Torrent Systems has a plan to ease the pain of developing parallel processing software: Orchestrate version 2.0.

Mike Ricciuti Staff writer, CNET News
Mike Ricciuti joined CNET in 1996. He is now CNET News' Boston-based executive editor and east coast bureau chief, serving as department editor for business technology and software covered by CNET News, Reviews, and Download.com. E-mail Mike.
Mike Ricciuti
The coming wave of high-powered, parallel-processing servers promises to make short work of compute-intensive applications, such as electronic commerce and data warehousing systems. But software developers may find themselves working overtime to write the hugely complex parallel software that runs on the systems.

Torrent Systems, a small Cambridge, Massachusetts-based software maker, will next week announce something to ease developers' pain, Orchestrate version 2.0. The software package helps speed up development of parallel processing software.

Orchestrate allows programmers without expertise in developing parallel processing systems to quickly build such applications for data warehousing, data mining, and other applications, the company said. Unlike traditional methods for building parallel software systems, which require months or even years of development time, Orchestrate can cut development cycles to weeks or even days, the company claims, by hiding the complexity of parallel programming.

Developers build Orchestrate applications using a set of prewritten components and by writing C and C++ components from scratch.

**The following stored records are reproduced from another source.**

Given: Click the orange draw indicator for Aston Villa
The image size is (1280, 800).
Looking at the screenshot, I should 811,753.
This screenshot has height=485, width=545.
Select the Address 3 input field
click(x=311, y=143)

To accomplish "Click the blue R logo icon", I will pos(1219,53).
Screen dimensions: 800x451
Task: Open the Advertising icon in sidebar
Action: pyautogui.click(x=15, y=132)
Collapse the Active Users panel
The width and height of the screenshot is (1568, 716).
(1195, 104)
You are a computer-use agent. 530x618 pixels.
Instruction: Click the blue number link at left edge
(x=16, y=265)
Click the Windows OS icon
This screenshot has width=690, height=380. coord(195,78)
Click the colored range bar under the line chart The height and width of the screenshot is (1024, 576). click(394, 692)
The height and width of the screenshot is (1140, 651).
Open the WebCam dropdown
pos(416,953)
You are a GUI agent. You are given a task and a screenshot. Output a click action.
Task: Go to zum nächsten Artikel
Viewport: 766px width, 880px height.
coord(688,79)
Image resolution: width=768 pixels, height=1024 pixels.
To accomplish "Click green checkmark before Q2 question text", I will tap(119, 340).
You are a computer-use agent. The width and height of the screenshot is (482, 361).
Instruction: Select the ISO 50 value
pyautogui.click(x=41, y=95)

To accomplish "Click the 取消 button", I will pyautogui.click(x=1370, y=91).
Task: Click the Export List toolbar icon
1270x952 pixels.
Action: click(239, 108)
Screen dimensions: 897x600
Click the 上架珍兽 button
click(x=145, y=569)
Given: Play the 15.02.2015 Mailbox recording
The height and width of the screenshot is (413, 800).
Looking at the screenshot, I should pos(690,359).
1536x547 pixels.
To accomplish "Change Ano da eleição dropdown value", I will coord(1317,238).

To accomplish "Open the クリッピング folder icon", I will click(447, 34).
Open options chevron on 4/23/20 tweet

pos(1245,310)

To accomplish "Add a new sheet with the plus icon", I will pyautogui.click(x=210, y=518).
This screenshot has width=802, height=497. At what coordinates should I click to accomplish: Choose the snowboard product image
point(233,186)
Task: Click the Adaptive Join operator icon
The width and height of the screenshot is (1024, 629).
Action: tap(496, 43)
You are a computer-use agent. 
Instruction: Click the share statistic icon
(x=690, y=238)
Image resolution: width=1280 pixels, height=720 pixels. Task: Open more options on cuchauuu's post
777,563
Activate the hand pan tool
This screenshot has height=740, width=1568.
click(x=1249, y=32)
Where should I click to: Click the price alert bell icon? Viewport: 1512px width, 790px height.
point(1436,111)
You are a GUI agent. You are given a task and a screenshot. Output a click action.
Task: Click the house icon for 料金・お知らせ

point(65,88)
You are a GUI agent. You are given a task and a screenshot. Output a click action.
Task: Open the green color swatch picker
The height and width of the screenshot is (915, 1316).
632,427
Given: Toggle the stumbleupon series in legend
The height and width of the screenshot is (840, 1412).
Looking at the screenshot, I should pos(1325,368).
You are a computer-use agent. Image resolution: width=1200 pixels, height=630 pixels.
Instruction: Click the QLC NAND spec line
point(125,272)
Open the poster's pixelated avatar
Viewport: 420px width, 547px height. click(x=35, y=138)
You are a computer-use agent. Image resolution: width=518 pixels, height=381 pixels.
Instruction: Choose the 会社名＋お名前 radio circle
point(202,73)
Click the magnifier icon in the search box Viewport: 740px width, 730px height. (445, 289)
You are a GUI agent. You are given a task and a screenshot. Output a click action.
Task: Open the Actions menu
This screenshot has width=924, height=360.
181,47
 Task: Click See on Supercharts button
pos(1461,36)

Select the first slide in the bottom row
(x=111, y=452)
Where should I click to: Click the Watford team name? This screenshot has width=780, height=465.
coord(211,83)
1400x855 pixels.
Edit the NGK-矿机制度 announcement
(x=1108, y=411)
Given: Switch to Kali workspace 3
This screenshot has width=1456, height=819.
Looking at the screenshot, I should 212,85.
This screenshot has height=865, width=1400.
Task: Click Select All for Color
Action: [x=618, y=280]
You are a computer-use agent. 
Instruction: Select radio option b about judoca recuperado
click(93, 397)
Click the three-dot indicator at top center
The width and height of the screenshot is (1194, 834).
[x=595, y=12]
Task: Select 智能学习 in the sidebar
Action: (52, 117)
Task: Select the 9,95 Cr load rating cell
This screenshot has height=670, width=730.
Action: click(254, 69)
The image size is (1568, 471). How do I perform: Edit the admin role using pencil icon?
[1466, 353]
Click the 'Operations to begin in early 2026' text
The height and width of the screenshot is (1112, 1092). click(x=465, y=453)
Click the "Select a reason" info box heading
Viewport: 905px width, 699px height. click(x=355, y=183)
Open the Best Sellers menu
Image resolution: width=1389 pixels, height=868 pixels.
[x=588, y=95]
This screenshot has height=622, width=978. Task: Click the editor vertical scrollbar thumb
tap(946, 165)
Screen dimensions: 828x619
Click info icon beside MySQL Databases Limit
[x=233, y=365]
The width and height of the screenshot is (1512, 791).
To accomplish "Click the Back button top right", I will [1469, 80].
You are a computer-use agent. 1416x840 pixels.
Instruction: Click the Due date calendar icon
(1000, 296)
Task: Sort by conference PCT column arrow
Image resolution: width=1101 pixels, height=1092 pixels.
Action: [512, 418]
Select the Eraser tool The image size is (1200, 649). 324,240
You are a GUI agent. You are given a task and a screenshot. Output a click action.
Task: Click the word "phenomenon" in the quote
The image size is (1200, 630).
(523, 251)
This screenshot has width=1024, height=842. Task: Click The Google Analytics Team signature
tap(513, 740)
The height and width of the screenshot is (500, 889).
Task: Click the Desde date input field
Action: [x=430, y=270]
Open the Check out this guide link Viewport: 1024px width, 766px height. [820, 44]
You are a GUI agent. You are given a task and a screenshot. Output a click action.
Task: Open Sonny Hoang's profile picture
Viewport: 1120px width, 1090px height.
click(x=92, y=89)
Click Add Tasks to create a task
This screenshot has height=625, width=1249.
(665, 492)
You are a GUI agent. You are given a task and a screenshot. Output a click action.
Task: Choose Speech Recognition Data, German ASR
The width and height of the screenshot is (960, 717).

The components run atop a framework which manages the software's interaction with databases and other systems running on parallel servers.

Orchestrate 2.0, scheduled to ship by mid-year, includes support for parallel hardware from Intel, Sun Microsystems, Hewlett-Packard, Digital Equipment, and IBM.

Orchestrate also works with parallel processing database software from Informix Software and IBM.

Version 2.0 also adds new tools for monitoring software execution and performance.

Orchestrate is priced at $8,000 per processor.